Toh, Budy tetap optimistis, kinerja Tigaraksa tahun ini tetap meningkat. Paling tidak, gambarannya sudah tampak pada kinerja lima bulan pertama tahun ini.

Kalkulasi sementara, emiten saham berkode TGKA ini meraih pendapatan Rp 3,18 triliun dalam lima bulan pertama tahun 2013. Perolehan tersebut naik sekitar 9,3% ketimbang pendapatannya pada periode sama tahun 2012.

Lompatan laba bersihnya malah lebih tinggi lagi. Hingga Mei 2013, Tigaraksa telah mengantongi laba bersih sekitar Rp 74,2 miliar, naik 67,8% ketimbang laba bersih periode sama tahun kemarin.

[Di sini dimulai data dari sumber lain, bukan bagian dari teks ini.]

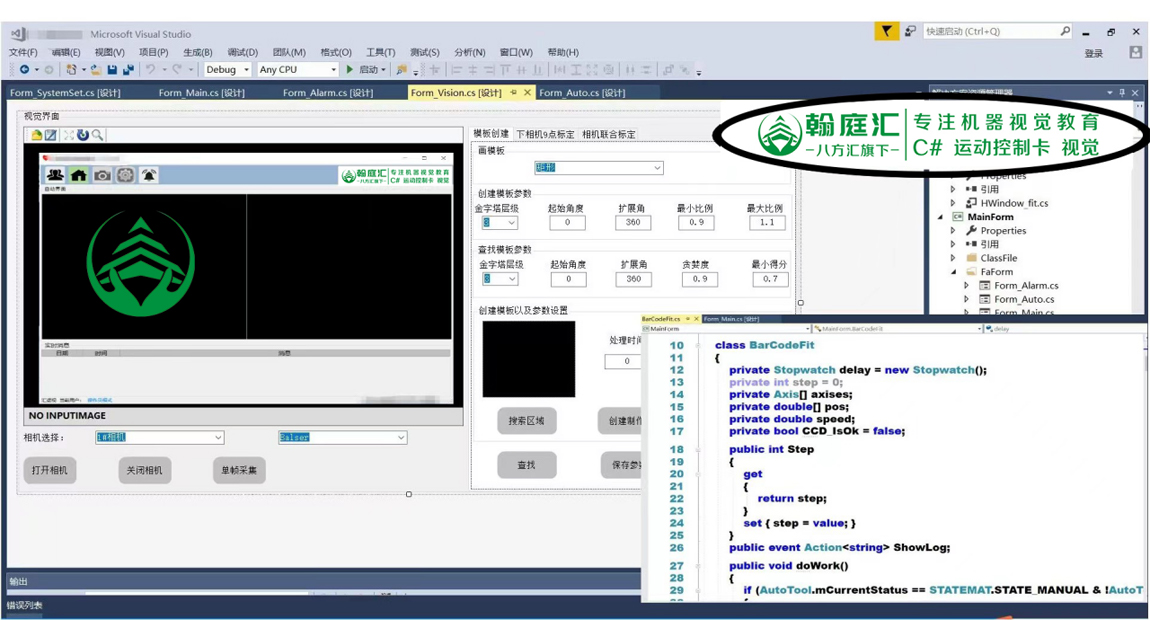Click the Save All icon in the toolbar

coord(128,70)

Maklum, di luar berkah stock profit, Tigaraksa mulai memetik tambahan laba dari sejumlah ekspansi bisnis. Asal tahu saja, Tigaraksa membawahi empat lini usaha: penjualan produk konsumsi, bisnis liquefied petroleum gas (LPG) merek Blue Gas dan peralatan dapur, penjualan buku pendidikan, serta jasa manufaktur.

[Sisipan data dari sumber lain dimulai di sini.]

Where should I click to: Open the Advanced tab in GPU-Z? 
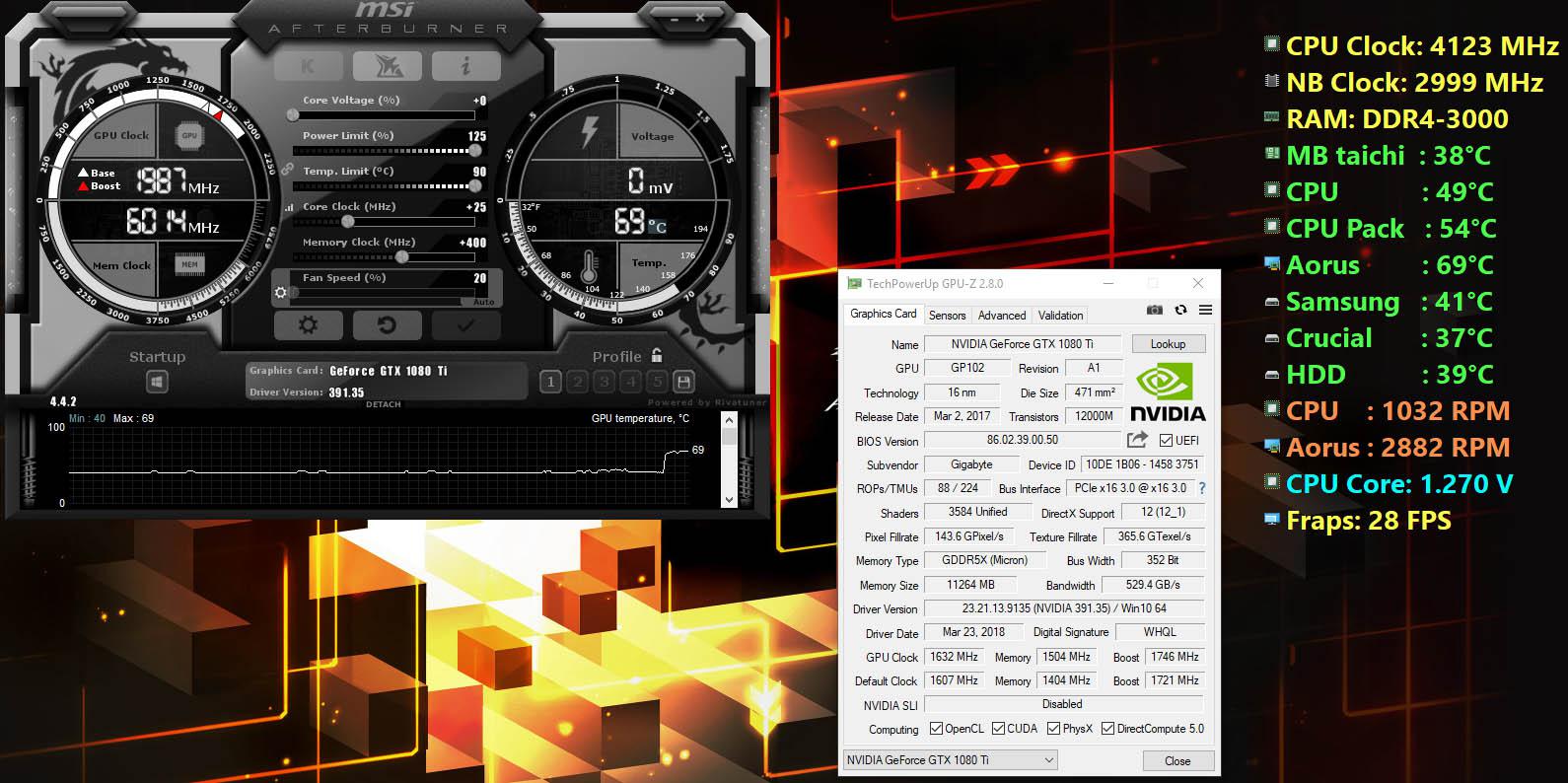[1002, 316]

Budy menyatakan, agenda utama ekspansi Tigaraksa tahun ini adalah penyelesaian pabrik pengisian gas di Gresik, Jawa Timur. Pusat isi ulang gas (refilling gas centre) milik anak usaha Tigaraksa, PT Blue Gas Indonesia, sudah tuntas dan resmi beroperasi awal Juli ini.

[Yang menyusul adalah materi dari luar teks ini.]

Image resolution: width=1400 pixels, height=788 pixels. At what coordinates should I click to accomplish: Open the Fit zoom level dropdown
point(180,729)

Pabrik baru tersebut menelan Rp 36 miliar atau 60% dari total belanja modal Tigaraksa. Menurut Husein, Presiden Direktur Blue Gas Indonesia, pabrik baru di Gresik berkapasitas 8.400 tabung per shift atau setara dengan 46,2 metrik ton LPG per shift.

Kehadiran pabrik baru ini otomatis memperbesar kapasitas produksi Blue Gas menjadi 20.000 tabung per shift. Selain menuntaskan pabrik gas, Tigaraksa berupaya menambah jaringan distribusi (outlet).

Penambahan jumlah prinsipal pun digarap. Bulan ini, Tigaraksa tengah bernegosiasi dengan dua calon prinsipal baru. Satu prinsipal bergerak di bisnis kesehatan (healthcare) dan satu lagi berbasis manufaktur. Sayang, Budy merahasiakan identitas calon prinsipal. "Masih nego," katanya. Dia hanya menjelaskan, pundi-pundi Tigaraksa akan bertambah Rp 200 miliar dari kongsi anyar ini.

Sekedar informasi, di kuartal I-2013, TGKA sukses menggaet dua prinsipal, yakni Colgate Palmolive dan Mars Chocolate. Kini, ada 15 prinsipal Tigaraksa, seperti Sari Husada (Grup Danone) dan PT Fonterra Indonesia.